CF 2130A - Submission is All You Need
We are given a multiset of non-negative integers, which we can think of as a bag of numbered tiles. Our goal is to repeatedly choose subsets of tiles and increase a score using one of two rules: either add the sum of the chosen tiles to the score, or add the minimum excluded…
CF 2130A - Submission is All You Need
Rating: 800
Tags: greedy, math
Solve time: 1m 16s
Verified: yes
Solution
Problem Understanding
We are given a multiset of non-negative integers, which we can think of as a bag of numbered tiles. Our goal is to repeatedly choose subsets of tiles and increase a score using one of two rules: either add the sum of the chosen tiles to the score, or add the minimum excluded non-negative integer (mex) of the chosen tiles to the score. After using a subset, those tiles are removed from the multiset. The objective is to maximize the total score when no tiles remain.
The constraints are modest: each multiset has at most 50 elements, and each element is at most 50. With up to 1000 test cases, we need an approach that processes a single test case quickly, but we can afford operations that are quadratic in the size of the multiset. The key challenge is deciding which subsets to pick for sum and which for mex to maximize the final score. A careless approach might always pick the sum of all elements first or pick mex greedily without considering duplicates, which can lead to suboptimal results.
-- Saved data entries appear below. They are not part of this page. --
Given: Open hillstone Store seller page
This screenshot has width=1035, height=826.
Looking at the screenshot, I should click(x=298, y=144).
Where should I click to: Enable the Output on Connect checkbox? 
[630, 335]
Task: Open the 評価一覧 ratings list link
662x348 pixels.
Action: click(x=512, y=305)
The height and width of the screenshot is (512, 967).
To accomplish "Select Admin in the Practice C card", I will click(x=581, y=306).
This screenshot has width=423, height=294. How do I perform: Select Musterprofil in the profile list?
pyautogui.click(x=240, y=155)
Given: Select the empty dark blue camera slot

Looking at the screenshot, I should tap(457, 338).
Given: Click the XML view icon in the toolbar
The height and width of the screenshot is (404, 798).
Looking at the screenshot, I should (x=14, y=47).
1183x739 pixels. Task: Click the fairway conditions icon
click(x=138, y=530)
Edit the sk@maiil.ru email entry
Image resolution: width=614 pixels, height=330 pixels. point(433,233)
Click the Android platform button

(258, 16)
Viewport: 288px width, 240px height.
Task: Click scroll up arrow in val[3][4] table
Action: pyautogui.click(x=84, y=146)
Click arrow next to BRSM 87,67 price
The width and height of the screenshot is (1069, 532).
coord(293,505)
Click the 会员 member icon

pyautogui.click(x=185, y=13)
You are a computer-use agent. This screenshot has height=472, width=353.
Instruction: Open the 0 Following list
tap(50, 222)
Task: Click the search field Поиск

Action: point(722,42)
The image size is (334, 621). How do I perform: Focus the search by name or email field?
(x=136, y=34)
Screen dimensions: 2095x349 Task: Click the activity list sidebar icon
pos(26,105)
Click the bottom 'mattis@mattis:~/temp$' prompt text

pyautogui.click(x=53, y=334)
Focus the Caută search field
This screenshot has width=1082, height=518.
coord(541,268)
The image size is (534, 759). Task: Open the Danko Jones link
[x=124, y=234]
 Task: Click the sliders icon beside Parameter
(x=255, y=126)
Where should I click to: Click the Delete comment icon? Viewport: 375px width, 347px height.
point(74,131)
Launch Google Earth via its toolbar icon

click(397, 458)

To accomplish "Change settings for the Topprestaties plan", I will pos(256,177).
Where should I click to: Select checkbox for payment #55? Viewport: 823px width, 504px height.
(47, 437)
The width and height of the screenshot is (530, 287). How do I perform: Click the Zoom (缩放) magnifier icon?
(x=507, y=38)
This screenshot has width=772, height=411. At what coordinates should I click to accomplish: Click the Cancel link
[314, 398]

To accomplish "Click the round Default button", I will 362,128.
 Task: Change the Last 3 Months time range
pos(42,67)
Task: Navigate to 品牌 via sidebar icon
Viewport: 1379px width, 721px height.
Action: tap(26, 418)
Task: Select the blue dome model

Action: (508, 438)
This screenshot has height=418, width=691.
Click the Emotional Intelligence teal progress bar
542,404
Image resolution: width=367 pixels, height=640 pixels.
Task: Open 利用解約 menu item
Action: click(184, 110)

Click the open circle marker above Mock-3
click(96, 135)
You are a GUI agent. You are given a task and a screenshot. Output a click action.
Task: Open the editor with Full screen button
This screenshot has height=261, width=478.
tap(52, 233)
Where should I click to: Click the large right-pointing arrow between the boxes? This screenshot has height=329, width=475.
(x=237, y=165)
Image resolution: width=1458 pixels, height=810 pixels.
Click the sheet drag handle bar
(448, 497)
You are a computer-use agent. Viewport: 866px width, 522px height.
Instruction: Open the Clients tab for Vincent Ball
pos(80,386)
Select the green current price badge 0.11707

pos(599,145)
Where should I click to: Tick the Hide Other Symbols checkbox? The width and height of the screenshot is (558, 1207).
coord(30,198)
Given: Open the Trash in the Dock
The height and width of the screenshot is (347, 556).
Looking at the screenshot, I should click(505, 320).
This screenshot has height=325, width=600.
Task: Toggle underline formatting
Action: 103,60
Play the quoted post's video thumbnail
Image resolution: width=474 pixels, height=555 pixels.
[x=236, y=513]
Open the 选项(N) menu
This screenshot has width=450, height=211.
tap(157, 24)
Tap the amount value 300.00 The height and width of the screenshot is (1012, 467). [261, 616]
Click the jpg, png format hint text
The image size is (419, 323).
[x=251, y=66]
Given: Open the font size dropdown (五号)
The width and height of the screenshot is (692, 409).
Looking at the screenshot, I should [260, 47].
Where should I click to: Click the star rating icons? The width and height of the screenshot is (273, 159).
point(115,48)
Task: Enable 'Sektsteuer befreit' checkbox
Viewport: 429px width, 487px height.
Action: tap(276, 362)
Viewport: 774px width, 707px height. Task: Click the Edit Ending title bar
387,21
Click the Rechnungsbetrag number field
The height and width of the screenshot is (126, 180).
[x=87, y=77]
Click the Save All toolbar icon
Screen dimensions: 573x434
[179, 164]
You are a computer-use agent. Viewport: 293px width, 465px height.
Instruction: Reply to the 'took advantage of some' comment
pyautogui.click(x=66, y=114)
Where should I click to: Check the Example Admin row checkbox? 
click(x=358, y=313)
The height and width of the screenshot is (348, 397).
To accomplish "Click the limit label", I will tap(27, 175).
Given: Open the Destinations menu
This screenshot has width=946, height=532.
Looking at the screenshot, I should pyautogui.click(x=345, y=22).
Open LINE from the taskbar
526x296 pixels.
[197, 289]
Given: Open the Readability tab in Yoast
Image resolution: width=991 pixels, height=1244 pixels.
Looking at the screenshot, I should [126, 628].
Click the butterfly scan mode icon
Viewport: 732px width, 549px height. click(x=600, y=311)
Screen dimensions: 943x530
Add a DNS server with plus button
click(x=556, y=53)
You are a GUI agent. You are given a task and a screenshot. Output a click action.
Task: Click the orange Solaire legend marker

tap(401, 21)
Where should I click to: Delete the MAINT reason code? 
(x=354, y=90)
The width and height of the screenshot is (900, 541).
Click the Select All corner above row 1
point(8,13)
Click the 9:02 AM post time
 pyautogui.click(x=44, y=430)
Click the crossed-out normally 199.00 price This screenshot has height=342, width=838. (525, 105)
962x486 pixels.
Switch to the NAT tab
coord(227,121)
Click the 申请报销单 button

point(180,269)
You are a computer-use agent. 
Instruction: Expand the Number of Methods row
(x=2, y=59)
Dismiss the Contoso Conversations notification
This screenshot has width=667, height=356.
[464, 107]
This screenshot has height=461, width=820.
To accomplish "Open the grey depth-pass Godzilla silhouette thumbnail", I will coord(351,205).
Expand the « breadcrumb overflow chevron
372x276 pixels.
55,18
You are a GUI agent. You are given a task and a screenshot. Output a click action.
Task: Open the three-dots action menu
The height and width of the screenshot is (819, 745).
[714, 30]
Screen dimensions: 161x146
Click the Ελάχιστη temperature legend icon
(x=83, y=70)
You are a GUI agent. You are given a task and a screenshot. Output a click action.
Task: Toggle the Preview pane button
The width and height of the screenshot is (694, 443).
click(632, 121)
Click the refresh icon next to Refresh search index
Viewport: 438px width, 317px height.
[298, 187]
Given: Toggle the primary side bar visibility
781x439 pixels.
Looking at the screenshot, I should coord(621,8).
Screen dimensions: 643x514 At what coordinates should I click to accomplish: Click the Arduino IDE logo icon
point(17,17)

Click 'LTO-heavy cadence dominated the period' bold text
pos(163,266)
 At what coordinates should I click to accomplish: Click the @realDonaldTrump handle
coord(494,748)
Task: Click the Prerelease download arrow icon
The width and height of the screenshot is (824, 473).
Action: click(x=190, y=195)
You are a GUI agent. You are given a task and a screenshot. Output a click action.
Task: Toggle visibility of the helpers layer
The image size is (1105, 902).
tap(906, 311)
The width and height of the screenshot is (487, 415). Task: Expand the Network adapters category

An edge case arises when a multiset has multiple zeros or multiple copies of small numbers. For example, given [0, 0, 1], the optimal first move is to select [0, 1] for mex = 2 rather than summing all zeros or selecting single elements. Choosing sum first would only give 0 + 0 + 1 = 1, whereas the optimal is 2 + 0 = 2.
Approaches
The brute-force approach is to try every possible sequence of subset selections and operations, computing the score each time. While this guarantees correctness, the number of possible sequences grows exponentially with the multiset size, making it infeasible for n up to 50. In terms of operations, for n = 50, the number of subsets is 2^50, which is astronomical.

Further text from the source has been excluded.